Le pouto est un bonnet traditionnel emblématique du Fouta-Djallon, l’actuelle Moyenne-Guinée. Autrefois porté par certaines figures de la société (chefs, rois, érudits et notables), il s’impose aujourd’hui bien au-delà des cérémonies traditionnelles. Ce bonnet brodé au sommet plissé et aux motifs géométriques, quitte les vestiaires patrimoniaux pour s’inviter dans la mode de tous les jours.
Au Fouta-Djallon, le pouto est une institution. Il fait partie des symboles de la communauté peule. Traditionnellement façonné en coton et richement brodé à la main avec une aiguille, une percale et des fils de différentes couleurs, le pouto se distingue par sa structure rigide et ses quatre pointes caractéristiques marquant son sommet. Chaque motif brodé n’est pas un simple embellissement esthétique mais un langage visuel. Les entrelacs géométriques racontent le rang, la maturité, la spiritualité ou l’appartenance de celui qui le porte.
Si le pouto a traversé les frontières, c’est d’abord grâce au travail passionné d’artisans et de stylistes guinéens, bien décidés à valoriser le patrimoine vestimentaire africain à l’international. Notamment Mamadou Niakaté qui travaille le pouto depuis 2003 et a créé le concept « Pouto Made in Guinea », en modernisant ses motifs tout en conservant les codes traditionnels. Ses créations se sont diffusées auprès de la diaspora et dans plusieurs pays.
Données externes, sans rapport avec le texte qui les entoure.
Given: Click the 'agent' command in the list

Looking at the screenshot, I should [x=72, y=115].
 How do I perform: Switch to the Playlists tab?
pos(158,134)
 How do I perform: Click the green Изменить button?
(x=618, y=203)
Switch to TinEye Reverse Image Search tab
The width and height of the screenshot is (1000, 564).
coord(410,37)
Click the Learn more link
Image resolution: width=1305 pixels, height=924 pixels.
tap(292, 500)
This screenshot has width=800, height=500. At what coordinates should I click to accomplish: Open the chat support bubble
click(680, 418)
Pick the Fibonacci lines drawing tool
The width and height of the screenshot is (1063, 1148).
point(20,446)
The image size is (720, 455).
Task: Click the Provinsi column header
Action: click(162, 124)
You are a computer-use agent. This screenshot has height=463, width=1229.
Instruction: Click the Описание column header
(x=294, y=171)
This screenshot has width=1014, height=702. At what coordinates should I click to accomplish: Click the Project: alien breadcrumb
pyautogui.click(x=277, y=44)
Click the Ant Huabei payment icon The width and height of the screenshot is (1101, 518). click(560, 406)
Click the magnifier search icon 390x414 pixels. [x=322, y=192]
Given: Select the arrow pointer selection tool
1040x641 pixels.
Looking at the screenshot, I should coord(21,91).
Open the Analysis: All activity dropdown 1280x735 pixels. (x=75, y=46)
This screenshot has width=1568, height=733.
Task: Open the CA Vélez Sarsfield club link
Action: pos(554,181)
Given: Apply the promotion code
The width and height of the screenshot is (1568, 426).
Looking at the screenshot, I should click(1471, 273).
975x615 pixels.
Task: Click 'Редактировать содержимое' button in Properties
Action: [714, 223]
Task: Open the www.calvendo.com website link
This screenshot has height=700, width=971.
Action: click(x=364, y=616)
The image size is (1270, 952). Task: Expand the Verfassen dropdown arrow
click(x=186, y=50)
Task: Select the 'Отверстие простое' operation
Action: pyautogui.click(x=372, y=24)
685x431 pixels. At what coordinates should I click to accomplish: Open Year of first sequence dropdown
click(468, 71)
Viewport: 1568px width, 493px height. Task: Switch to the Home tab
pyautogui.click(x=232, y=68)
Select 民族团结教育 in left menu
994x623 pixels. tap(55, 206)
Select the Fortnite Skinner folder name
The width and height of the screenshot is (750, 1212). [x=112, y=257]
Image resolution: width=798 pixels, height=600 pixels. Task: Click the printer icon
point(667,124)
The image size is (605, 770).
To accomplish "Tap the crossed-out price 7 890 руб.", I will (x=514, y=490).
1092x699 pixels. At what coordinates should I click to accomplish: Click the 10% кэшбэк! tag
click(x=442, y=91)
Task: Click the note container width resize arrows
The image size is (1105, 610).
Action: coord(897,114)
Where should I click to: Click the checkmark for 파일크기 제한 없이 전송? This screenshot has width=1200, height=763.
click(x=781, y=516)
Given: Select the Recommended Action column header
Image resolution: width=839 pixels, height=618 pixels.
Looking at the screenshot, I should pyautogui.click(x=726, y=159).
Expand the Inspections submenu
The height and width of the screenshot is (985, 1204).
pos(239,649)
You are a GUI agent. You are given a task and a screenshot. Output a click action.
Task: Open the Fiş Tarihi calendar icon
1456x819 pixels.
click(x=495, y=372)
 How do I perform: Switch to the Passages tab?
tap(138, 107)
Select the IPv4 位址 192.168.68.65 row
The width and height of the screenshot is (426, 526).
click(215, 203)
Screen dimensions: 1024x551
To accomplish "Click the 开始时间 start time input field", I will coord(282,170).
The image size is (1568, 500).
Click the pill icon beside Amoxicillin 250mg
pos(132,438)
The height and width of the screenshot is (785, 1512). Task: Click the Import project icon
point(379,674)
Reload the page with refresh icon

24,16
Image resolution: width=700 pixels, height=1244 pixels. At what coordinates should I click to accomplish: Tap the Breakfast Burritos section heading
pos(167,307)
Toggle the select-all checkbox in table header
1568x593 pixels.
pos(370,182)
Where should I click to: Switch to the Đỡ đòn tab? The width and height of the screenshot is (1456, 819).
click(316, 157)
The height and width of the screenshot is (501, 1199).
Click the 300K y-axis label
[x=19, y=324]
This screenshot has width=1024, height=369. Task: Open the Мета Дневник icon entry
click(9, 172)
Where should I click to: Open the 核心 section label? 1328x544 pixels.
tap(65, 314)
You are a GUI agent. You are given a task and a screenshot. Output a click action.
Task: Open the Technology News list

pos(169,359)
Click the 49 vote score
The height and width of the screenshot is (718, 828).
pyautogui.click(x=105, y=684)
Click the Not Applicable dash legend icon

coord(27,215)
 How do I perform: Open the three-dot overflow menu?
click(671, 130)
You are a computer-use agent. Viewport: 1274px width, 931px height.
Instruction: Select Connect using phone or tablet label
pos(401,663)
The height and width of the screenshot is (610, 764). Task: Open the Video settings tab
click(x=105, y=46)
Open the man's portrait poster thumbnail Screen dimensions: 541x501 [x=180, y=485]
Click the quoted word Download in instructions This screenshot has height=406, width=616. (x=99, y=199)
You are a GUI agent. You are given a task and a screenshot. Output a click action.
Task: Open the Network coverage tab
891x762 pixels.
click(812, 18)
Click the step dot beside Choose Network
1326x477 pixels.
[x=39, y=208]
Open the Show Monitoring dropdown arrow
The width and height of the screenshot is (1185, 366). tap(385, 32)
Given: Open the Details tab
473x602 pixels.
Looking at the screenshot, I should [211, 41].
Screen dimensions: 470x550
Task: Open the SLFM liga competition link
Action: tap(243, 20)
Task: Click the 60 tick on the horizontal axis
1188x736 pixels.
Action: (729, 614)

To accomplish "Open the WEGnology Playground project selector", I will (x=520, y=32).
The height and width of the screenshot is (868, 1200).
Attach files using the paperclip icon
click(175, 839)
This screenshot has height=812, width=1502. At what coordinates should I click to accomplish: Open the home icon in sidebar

C’est aussi le cas pour la styliste guinéenne Boubacar Binta Diallo qui s’est notamment intéressée à la place des femmes dans l’histoire du pouto. Elle a elle-même confectionné un modèle pour son usage personnel et envisageait de développer une collection destinée aux femmes. Une démarche qui participe à faire évoluer les représentations autour de cet accessoire traditionnel et à l’inscrire dans une mode plus inclusive.

Une fierté nationale
Que ce soit lors des défilés du FIMOG (Festival International de la Mode Guinéenne) ou sur la scène du SITA (Salon International du Textile Africain), le pouto est fréquemment présenté comme source de fierté pour le peuple guinéen. Cette réinterprétation ne s’arrête pas à sa fabrication. Elle transforme également la manière de le porter. Aujourd’hui, le pouto ne se porte plus uniquement avec le grand boubou. Il trouve aujourd’hui sa place dans des silhouettes plus modernes : un costume sur mesure ajusté, un trench structuré ou une tenue denim contemporaine.
Si le pouto séduit aujourd’hui la mode, c’est parce qu’il possède déjà ce que la mode recherche de plus en plus : une identité forte, un savoir-faire, une histoire et une capacité à évoluer sans perdre son sens.